Suitland is named after 19th century landowner and businessman Senator Samuel Taylor Suit, whose estate, “Suitland,” was located near the present-day intersection of Suitland and Silver Hill Roads. European settlers first visited Saint Clement’s Island on the Potomac River and then established their first Maryland colony downriver at Saint Mary’s City in 1634, and by the 1660s through the 1680s, settlers had moved into what is now known as Prince George’s County. In 1867, Samuel Taylor Suit moved to Maryland and purchased more than 800 acres (320 ha) near Washington, D.C. In the 1870s and 1880s, such prominent guests as U.S. Presidents Ulysses S. Grant and Rutherford B. Hayes visited the Suitland estate. It was the 1871 site of negotiations preliminary to the international tribunal in Geneva that arbitrated the Alabama Claims. After Suit’s death in 1888, portions of the estate were sold (circa 1892 to 1903) to William A. Harrison, and the land was subsequently subdivided and sold over the years. Suit’s son, Arthur B. Suit, retained three acres of land near the corner of Suitland and Silver Hill Roads, where he maintained a general store, a bar, a bowling alley, and the community’s one-room jailhouse. Property owned by James West and Joseph Friday, located near the current intersection of Swann and Silver Hill Roads, was used as an airfield from 1938 to 1941. Named “Skyhaven” by a local student who won the naming contest sponsored by West and Friday, Skyhaven Airfield hosted a flying club that served 20 small planes, including Wacos, Great Lakes, and Pipers.

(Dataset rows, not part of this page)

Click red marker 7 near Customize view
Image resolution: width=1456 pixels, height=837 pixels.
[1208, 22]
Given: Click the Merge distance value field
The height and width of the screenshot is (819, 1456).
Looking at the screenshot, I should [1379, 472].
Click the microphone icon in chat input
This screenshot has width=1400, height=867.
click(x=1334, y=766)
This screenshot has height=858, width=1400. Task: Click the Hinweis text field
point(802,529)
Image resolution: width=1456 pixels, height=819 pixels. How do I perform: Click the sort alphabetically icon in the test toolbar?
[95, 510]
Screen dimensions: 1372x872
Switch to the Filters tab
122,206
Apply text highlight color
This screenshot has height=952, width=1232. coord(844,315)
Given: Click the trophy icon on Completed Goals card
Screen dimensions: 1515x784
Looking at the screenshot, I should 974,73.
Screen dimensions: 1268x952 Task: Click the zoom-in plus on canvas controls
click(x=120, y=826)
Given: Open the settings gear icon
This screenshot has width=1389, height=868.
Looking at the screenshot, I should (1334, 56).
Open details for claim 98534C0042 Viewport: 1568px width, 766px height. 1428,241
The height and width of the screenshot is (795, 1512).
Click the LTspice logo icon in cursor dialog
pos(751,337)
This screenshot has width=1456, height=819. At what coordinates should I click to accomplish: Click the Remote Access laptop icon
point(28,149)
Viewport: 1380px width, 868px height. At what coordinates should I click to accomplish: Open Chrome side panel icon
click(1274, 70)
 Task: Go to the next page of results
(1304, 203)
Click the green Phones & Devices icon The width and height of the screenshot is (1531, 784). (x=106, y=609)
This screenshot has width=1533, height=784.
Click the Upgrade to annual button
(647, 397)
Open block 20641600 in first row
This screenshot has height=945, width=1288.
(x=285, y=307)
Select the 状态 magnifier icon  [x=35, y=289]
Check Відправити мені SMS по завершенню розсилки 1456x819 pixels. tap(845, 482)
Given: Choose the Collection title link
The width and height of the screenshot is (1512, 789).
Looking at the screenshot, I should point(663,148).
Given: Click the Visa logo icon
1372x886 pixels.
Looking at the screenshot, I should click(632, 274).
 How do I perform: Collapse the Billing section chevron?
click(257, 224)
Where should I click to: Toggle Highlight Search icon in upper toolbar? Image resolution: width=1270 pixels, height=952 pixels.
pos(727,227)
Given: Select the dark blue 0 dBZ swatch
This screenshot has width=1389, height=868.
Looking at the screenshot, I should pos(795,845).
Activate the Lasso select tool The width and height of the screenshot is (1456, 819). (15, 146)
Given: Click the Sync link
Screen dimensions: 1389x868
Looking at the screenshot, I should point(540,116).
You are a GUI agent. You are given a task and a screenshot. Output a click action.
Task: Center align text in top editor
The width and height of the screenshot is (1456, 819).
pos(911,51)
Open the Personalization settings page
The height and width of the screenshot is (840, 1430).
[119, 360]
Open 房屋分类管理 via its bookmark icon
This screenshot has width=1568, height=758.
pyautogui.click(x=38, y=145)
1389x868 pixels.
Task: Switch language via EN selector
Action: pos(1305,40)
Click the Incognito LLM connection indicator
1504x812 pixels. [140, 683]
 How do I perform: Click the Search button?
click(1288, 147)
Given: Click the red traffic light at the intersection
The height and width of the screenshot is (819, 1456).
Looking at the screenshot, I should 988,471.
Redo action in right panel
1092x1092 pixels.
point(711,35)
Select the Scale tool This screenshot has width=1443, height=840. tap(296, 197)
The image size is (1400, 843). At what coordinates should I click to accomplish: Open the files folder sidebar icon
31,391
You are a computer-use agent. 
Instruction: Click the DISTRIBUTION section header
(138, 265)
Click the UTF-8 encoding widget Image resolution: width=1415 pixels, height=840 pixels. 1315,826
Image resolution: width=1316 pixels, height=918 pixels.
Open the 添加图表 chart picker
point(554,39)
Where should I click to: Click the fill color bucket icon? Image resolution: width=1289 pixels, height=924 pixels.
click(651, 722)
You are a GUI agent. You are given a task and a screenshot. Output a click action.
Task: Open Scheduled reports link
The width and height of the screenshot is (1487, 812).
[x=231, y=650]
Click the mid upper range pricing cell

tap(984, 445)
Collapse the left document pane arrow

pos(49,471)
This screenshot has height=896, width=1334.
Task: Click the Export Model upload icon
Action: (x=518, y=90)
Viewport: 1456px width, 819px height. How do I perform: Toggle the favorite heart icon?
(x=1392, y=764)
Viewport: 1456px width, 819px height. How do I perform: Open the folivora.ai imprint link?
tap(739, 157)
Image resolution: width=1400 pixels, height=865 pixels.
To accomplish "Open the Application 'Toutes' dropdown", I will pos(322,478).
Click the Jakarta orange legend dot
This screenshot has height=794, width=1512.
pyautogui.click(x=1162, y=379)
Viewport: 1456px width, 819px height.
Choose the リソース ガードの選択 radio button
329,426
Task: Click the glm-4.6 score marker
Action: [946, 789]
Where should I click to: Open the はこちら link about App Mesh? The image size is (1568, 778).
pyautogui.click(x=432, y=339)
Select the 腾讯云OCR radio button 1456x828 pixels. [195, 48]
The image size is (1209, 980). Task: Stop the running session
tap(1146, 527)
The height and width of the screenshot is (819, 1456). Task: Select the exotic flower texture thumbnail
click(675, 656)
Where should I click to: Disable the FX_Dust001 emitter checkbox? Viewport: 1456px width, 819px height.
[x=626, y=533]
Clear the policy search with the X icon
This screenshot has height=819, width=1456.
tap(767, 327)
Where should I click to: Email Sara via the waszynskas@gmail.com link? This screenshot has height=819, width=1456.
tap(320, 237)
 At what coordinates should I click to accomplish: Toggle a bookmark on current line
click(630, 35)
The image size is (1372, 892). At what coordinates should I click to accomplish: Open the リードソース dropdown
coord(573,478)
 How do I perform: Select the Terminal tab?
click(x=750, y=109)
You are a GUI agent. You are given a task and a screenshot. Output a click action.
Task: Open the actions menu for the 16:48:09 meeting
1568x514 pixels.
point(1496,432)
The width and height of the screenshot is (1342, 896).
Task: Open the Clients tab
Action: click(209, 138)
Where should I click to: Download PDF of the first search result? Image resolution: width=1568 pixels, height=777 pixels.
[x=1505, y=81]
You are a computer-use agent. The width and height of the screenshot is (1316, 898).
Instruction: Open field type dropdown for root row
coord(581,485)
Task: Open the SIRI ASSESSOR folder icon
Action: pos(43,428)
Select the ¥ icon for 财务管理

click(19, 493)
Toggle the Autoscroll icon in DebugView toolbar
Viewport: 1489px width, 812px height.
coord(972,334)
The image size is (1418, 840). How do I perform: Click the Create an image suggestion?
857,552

Suitland remained a rural farming community until the onset of World War II. To meet the need for additional office space to support the war effort, in September 1941, the Public Buildings Administration awarded a $2,749,000 contract to McCloskey and Co. of Philadelphia to develop a new federal office building in Prince George’s County, Maryland. Later that year, 437 acres of farm and dairy land were purchased in Suitland to build the Suitland Federal Center. The 12 existing residences on this property included the former dairy and summer home of Albert Carry, the German-American founder of the National Capital Brewing Company and the Carry Ice Cream Co. The Suitland House, built by Lowell O. Minear, a pioneer designer of memorial parks, is the sole remaining residence on the Federal Center property. A colonial-revival style home, it now serves as office space for the U.S. Census Bureau and is included in the Prince George’s County Planning Department’s 2010 Approved Historic Sites and Districts Plan.
The Suitland station on the Washington Metro’s Green Line opened to the public January 13, 2001. In 2006, multi-million-dollar federal renovations of the U.S. Census Building and National Oceanic and Atmospheric headquarters were completed. On October 1, 2009, Andrews Air Force Base, along with Naval Air Facility Washington, became a joint base known as Joint Base Andrews Naval Air Facility Washington, or Joint Base Andrews. Renovations were completed at the Spauldings Branch Library in 2012, which while located in District Heights, MD also serves Suitland and surrounding communities.